- WHAT YOU SHOULD DO:
The lines below, from the one holding "You are a computer-use agent. The" through the final line, are to be copied exactly, with no other lines and no pictures.

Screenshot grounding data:
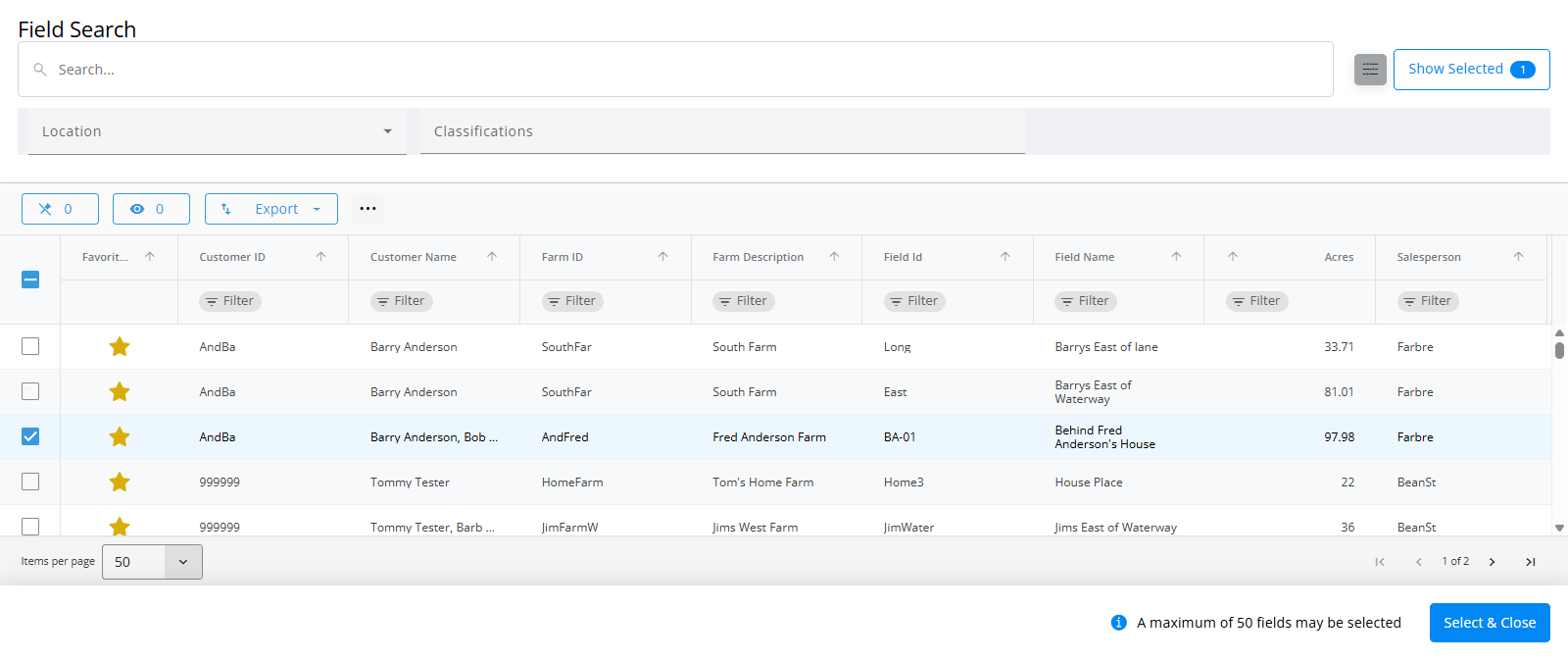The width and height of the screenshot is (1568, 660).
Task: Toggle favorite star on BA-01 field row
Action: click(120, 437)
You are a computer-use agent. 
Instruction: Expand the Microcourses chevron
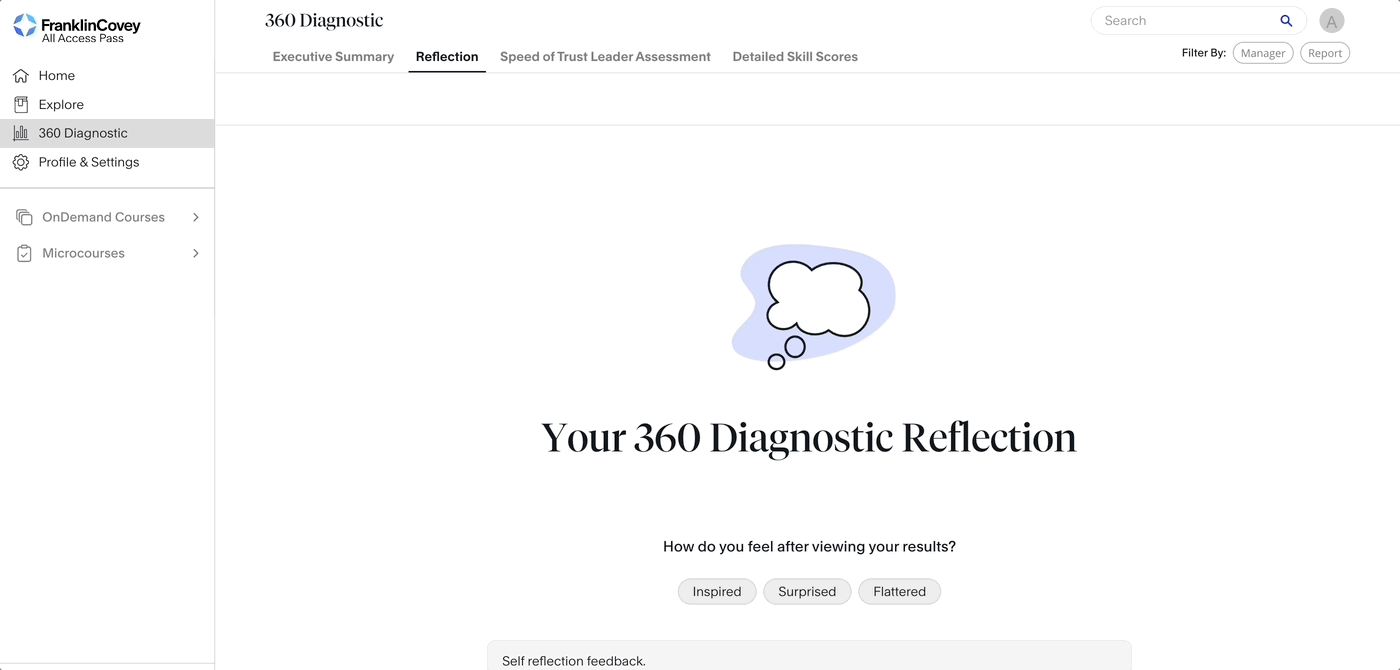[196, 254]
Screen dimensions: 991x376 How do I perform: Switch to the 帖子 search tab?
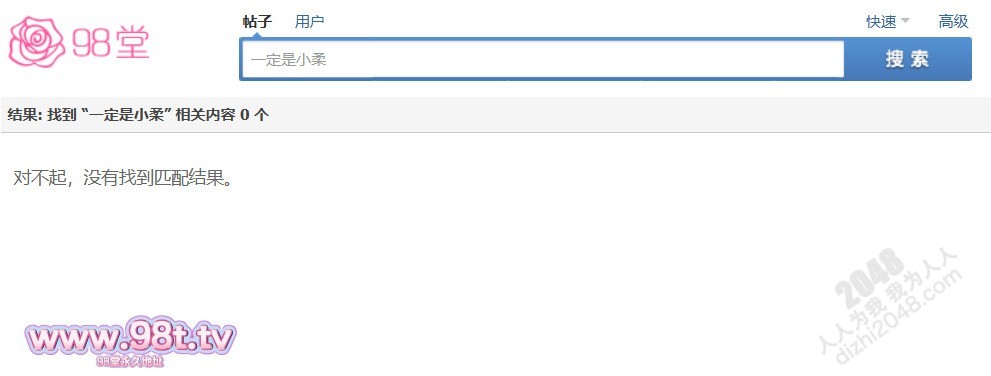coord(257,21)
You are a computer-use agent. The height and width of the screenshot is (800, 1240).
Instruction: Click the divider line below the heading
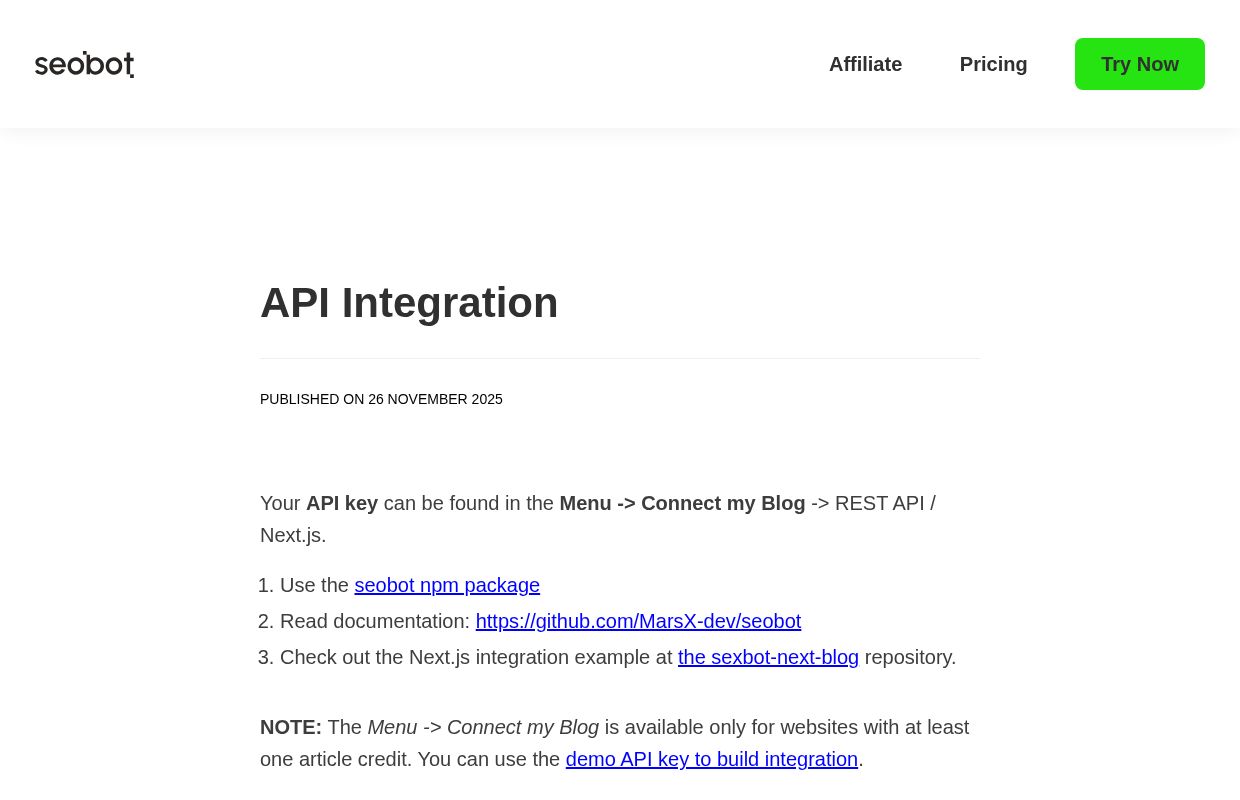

- ANSWER TO THIS PROBLEM:
You are a computer-use agent. The height and width of the screenshot is (800, 1240).
Instruction: Click the divider line below the heading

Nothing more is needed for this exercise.